Task objective. List each line of the data that holds the string "plus", please.

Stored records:

_ _ _ _ _

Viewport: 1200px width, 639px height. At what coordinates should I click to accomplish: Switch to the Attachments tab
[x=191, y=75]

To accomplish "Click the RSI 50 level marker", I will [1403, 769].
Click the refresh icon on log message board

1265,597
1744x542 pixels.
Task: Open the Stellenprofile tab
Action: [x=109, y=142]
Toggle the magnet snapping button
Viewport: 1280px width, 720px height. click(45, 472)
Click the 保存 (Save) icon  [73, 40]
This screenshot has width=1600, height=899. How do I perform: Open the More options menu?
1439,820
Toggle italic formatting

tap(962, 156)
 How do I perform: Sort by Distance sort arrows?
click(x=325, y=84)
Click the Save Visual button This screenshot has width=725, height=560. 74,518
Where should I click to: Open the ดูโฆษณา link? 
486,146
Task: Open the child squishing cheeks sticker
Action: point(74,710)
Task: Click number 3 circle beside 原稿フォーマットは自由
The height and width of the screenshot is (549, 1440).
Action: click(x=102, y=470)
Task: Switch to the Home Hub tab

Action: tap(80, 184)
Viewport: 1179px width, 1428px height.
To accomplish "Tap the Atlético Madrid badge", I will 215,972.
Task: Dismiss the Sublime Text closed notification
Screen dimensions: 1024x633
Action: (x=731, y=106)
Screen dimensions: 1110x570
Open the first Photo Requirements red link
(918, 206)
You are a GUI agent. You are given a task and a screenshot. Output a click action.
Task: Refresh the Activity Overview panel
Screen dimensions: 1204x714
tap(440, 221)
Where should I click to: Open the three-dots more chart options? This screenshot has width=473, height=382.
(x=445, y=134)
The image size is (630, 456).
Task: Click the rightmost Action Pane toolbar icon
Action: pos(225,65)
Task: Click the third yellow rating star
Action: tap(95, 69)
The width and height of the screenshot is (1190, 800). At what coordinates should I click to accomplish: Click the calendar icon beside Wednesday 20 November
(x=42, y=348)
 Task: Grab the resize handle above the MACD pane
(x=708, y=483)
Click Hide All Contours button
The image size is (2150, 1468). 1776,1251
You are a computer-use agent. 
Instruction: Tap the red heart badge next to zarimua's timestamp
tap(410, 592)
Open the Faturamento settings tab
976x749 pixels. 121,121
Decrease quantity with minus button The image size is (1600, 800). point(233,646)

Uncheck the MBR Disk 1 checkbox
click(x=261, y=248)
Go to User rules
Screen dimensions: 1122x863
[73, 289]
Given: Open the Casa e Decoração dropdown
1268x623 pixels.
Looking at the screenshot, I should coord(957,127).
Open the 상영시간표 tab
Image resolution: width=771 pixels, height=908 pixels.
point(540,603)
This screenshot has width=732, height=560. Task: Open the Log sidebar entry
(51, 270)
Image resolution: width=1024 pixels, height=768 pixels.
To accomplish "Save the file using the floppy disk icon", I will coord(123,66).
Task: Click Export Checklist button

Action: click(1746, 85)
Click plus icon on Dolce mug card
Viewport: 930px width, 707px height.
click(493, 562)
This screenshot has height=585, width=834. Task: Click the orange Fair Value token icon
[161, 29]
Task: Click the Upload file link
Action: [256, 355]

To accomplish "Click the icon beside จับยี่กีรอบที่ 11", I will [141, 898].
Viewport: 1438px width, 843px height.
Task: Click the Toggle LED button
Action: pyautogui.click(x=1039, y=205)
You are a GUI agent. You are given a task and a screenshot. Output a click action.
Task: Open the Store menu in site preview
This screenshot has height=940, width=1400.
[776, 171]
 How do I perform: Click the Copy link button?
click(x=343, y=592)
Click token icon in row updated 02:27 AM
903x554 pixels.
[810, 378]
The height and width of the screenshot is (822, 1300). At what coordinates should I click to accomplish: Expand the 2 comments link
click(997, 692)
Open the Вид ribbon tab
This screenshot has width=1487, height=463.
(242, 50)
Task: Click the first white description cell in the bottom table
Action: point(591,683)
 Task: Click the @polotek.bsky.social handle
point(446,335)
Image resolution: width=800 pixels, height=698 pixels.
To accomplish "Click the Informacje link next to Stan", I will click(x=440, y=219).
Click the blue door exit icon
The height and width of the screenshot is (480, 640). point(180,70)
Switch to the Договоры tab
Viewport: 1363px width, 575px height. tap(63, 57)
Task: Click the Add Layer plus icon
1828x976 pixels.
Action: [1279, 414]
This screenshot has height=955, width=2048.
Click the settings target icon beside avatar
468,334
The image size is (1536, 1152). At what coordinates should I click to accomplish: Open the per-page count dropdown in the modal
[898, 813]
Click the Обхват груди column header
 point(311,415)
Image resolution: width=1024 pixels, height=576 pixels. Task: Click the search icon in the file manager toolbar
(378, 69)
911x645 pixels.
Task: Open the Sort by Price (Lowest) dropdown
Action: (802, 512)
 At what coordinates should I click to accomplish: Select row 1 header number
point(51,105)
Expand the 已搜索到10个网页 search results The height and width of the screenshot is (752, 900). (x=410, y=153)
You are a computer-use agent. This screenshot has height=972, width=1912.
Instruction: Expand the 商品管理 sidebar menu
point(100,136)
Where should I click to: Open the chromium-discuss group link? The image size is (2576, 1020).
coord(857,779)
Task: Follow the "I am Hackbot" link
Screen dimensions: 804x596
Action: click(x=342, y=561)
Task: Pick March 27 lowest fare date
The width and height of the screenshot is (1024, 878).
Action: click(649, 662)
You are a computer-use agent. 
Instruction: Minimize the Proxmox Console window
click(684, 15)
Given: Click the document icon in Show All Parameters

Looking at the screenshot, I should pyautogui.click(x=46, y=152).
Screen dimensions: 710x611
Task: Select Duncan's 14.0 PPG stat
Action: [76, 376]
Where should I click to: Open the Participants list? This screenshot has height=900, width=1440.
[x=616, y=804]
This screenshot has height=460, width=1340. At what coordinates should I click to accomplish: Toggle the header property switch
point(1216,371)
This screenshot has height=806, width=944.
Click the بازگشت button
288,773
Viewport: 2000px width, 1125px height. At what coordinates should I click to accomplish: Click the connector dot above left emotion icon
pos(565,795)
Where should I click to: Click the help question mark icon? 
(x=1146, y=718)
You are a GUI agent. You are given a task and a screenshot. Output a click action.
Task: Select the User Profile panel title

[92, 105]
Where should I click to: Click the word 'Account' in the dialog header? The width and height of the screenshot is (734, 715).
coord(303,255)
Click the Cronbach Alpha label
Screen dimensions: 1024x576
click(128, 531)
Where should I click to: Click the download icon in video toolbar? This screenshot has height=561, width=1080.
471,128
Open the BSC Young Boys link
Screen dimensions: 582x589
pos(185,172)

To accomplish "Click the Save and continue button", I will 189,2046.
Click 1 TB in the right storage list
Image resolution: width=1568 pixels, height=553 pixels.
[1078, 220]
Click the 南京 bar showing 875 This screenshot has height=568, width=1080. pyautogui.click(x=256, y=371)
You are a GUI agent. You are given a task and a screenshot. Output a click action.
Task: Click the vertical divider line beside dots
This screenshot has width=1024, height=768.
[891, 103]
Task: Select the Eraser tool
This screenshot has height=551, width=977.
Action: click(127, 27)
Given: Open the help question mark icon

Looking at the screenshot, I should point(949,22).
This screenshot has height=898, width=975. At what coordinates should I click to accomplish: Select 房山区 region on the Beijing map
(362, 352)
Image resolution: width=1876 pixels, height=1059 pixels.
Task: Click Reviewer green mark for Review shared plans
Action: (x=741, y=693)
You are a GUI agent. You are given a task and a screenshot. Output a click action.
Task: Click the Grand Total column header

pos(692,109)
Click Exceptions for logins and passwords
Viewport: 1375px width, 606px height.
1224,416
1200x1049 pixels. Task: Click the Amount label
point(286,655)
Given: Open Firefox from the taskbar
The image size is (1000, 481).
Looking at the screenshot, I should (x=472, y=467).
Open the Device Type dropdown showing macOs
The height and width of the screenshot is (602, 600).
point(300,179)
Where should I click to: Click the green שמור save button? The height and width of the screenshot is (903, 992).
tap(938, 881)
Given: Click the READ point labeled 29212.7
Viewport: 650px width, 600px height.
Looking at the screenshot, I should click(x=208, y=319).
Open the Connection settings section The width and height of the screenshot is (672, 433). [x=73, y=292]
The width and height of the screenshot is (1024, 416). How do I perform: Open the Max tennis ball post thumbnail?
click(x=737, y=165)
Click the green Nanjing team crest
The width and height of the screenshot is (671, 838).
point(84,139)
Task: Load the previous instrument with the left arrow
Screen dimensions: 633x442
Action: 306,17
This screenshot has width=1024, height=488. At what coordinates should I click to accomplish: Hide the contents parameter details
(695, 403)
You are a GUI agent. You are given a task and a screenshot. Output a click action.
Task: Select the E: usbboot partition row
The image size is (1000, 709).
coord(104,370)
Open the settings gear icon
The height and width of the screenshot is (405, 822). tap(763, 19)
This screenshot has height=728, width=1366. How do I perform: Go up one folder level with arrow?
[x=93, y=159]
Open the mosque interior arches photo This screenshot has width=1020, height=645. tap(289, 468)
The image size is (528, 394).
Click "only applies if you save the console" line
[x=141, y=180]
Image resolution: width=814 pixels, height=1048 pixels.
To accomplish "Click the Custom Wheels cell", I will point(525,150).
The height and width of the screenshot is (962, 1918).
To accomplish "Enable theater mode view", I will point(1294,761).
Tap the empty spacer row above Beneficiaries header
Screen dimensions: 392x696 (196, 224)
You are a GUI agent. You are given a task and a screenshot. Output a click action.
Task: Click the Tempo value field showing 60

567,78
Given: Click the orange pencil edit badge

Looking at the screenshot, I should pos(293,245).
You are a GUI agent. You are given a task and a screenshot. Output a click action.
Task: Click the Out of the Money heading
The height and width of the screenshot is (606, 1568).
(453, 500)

_ _ _ _ _

Exercise answer.
Click plus icon on Dolce mug card
Task: Click the Add Layer plus icon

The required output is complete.